Dijkstra’s Shortest Path list jung:dijkstra(graph?, vertex, vertex, map?)

Dijkstra’s shortest path algorithm finds the shortest path between two vertices. This algorithm can be used on weighted graphs where the higher the weight denotes a larger distance between the two vertices connected by the edge. Note that Dijkstra’s algorithm does not allow for negative edge weights.

The function to execute Dijkstra’s shortest path algorithm takes a graph, a source vertex (start), a target vertex (end), and a map of configuration parameters. Below is the parameters that can be provided.1

  • labels: labels to allow or disallow (defaults to null) [list]
  • filter: whether to allow or disallow the provided labels (defaults to false) [boolean]
  • weight-key: an edge property key denoting a weight (defaults to null) [string]
  • invert: if higher weights denote “closeness”, then inverting them will denote a shortest distance (defaults to false) [boolean]

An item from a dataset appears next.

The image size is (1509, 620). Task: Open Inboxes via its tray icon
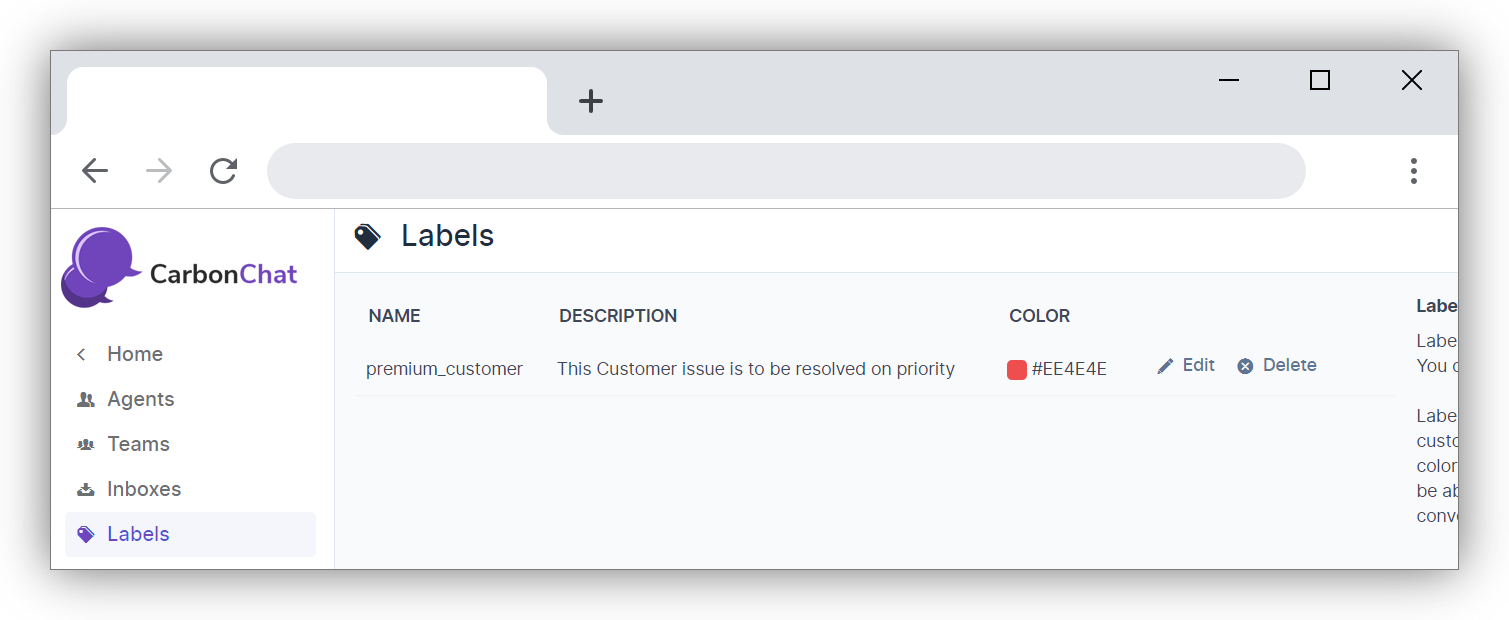click(86, 489)
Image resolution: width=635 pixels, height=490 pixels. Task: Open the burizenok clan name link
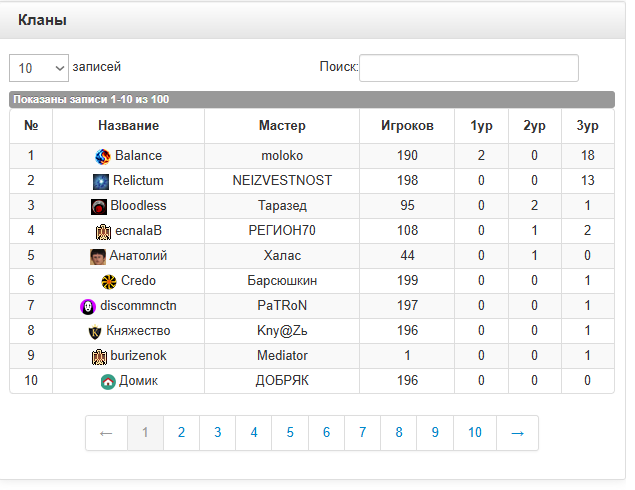(138, 356)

The function returns an ordered list of edges denoting the path from the source vertex to the target vertex.

gremlin> $_g := tg:open()
==>tinkergraph[vertices:0]
gremlin> g:load('data/graph-example-1.xml')
==>true
gremlin> jung:dijkstra(g:id('1'),g:id('5'))
==>e[8][1-knows->4]
==>e[10][4-created->5]
gremlin> jung:dijkstra(g:id('1'),g:id('3'))
==>e[9][1-created->3]

1 A future release of this connector will allow for path definitions to be used. That is, instead of only allowing or disallowing an edge based on label, it will be possible to make use of a path definitions to define an edge on the fly. See the following articles for more information on this technique.

Rodriguez M.A., Shinavier, J., Exposing Multi-Relational Networks to Single-Relational Network Analysis Algorithms, Journal of Informetrics, volume 4, number 1, pages 29-41, ISSN:1751-1577, Elsevier, doi:10.1016/j.joi.2009.06.004, LA-UR-08-03931, 2009.

Rodriguez, M.A., Grammar-Based Random Walkers in Semantic Networks, Knowledge-Based Systems, volume 21, issue 7, pages 727-739, ISSN:0950-7051, Elsevier, doi:10.1016/j.knosys.2008.03.030, LA-UR-06-7791, October 2008.